Boredom

The other day I was making dinner and, as is my routine, I was listening to All Things Considered on NPR while moving about the kitchen. A story about boredom came on. If you haven’t listened to it, the crux of it is that there is a lack of creativity because we are never bored anymore, thanks to our smart phones.

Studies suggest that we get our most original ideas when we stop the constant stimulation and let ourselves get bored….


Steven Johnson talks about how letting the disparate ideas that you read, hear, see, etc, come together in his book Where Great Ideas Come From.

But encouragement does not necessarily lead to creativity.
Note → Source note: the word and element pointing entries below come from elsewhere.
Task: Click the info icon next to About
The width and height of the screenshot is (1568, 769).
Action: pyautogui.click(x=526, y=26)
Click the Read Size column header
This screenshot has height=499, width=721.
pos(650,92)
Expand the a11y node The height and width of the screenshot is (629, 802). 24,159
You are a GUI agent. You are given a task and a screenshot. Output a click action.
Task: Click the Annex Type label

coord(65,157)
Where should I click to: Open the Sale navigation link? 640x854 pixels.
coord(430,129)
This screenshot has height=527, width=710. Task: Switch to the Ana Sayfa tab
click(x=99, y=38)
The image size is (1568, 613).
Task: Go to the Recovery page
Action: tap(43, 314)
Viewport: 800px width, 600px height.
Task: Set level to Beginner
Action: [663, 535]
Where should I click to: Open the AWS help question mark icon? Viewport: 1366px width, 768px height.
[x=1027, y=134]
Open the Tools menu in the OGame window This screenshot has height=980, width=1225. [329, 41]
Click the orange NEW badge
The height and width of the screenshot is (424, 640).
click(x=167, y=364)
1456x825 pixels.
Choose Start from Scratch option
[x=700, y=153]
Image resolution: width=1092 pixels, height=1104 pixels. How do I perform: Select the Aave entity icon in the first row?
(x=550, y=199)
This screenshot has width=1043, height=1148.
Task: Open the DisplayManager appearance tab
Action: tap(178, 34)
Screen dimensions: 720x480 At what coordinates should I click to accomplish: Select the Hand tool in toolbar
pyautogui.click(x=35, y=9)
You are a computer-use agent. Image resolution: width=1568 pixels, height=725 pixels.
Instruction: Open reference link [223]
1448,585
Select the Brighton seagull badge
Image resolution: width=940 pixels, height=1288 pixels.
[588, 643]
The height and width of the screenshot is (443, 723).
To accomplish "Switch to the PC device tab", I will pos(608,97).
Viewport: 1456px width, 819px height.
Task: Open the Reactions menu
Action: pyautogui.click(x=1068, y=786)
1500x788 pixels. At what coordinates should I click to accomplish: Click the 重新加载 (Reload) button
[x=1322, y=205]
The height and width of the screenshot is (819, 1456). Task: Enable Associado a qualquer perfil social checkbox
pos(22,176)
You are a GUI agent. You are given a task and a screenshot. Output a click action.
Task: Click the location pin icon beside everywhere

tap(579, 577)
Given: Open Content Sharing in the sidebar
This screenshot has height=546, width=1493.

Collisions do—the collisions that happen when different fields of expertise converge in some shared physical or intellectual space.

I wonder if, in order for the collisions to occur, do you need some space, some time, to allow it all to collide?


I spend a lot of time walking around my neighborhood. Most days, I go out at lunch and run errands, walking to the grocery store, the library, or wherever it is that I need to go. Over the past several years, I’ve left the house for these errands with my wallet, a key to the house, and a bag for my purchases (I’m a good Portlander after all)—nothing more.

The choice to leave the house with nothing digital was very deliberate in the beginning. But once I started leaving my house without a phone or iPad, I started to relish it. I take in the sights and sounds of my neighborhood and I let my mind wander. I may solve a problem that I was working on in code, or I may come up with an idea to write about. Truth be told, these walks have become where the vast majority of my writing ideas start.

So when I hear people, like one person in the story on NPR, scoff at the need for boredom, for space to just let your mind do its thing, I find it surprising. Because times of quiet is what keeps me sane, especially lately.